Je baise vos belles mains, et je décrasserai les miennes quand je vous verrai. Vous ne me dites rien du conseiller[3] ; faites-lui bien mes compliments.


2668. — À M. LE COMTE D’ARGENTAL.
Colmar, le 24 novembre.

Mon cher ange, votre lettre vient bien à propos. Les consolations sont proportionnées aux souffrances. Mon état tourmentait mon corps, et la maladie de ma nièce déchirait mon âme ; la goutte est le moindre de mes maux. Vous me parlez de tragédie ! Les malheurs qu’on représente au théâtre (car que peut-on peindre que des malheurs ?) sont au-dessous de tout ce que j’éprouve. Il faut un peu de stoïcisme ; mais le stoïcisme ne guérit de rien. Je tâche de rendre un petit service à la fille[4] de Monime, quoique je sois à treize lieues d’elle. J’ignore quand j’aurai la force de me transplanter et d’aller jusqu’à Sainte-Palaye[5] ; mais où n’irai-je point dans l’espérance de vous voir ? Cependant quelle triste commission pour Mme  Denis d’être garde-malade à la campagne !

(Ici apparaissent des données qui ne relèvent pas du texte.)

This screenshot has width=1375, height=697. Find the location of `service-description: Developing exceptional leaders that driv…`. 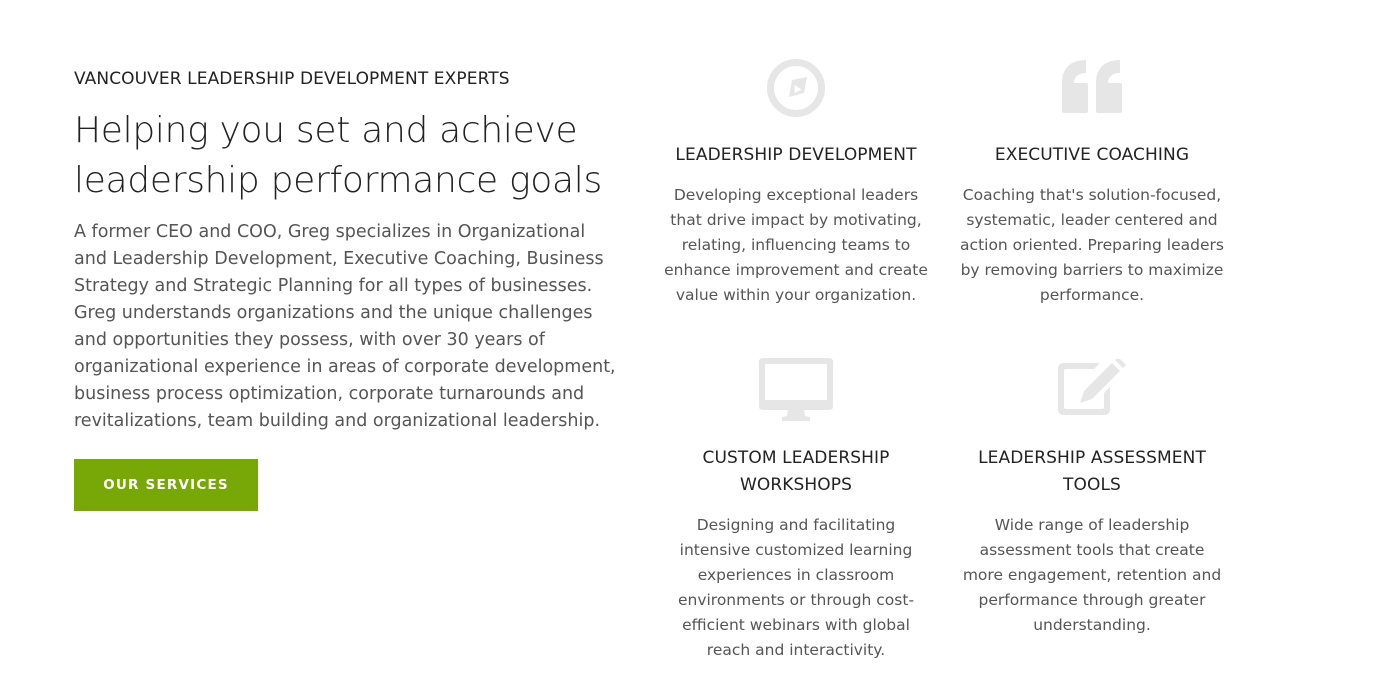

service-description: Developing exceptional leaders that driv… is located at coordinates (796, 245).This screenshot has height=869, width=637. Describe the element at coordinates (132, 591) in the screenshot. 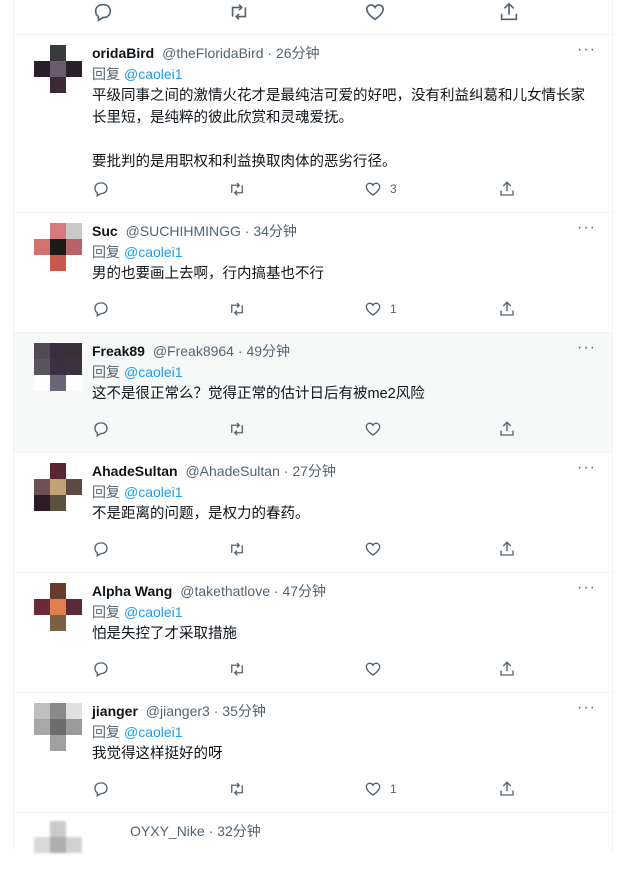

I see `display-name: Alpha Wang` at that location.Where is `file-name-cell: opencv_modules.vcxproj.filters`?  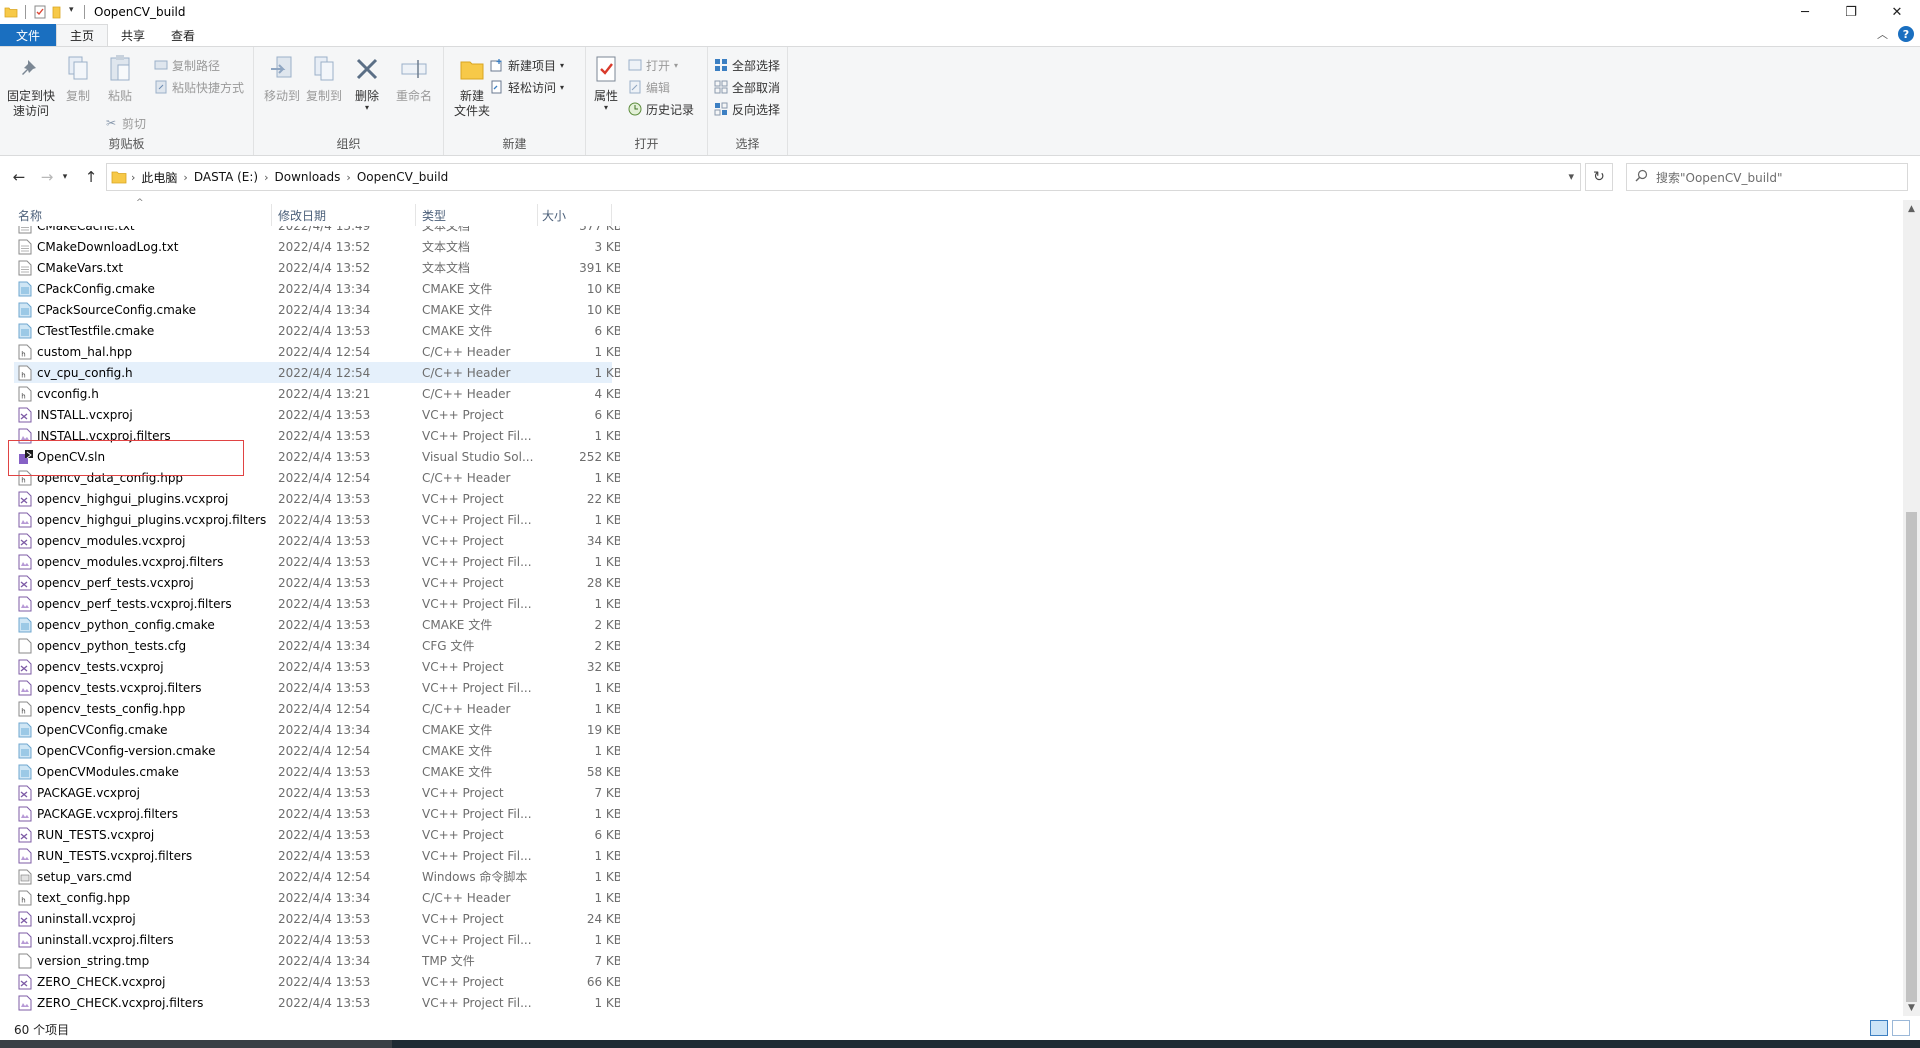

Ne vous attendez pas, mon cher ange, que l’Histoire très-abrégée de l’empire vous amuse comme le Siècle de Louis XIV ; c’est un champ mille fois plus vaste, mais plein de bruyères et de ronces. Les âmes sensibles, et faites pour les choses de goût, frémissent au nom d’Albert l’Ours et de Wittelsbach ; mais, dans l’oisiveté de mon séjour à Gotha, Mme  la duchesse de Saxe[6] avait exigé de moi ce travail, que j’entrepris avec ardeur. Je ne savais pas alors que d’autres personnes[7], plus en état que moi de remplir cet objet, faisaient une histoire d’Allemagne dans le goût de celle du président Hénault.

  1. Spencer (Philippe-Jacques), né on 1635, mort on 1750.
  2. Goldast (Melchior), né en 1576, mort en 1635.
  3. L’abbé Mignot.
  4. Voyez page 113.
  5. Voyez la lettre 2519.
  6. Voyez tome XIII. page 191.
  7. Christian-Frédéric Pfetfel, né à Colmar en 1725, mort le 19 mars 1807, est auteur d’un Abrégé chronologique de l’histoire et du droit public d’Allemagne, 1754, in-8°, plusieurs fois réimprimé.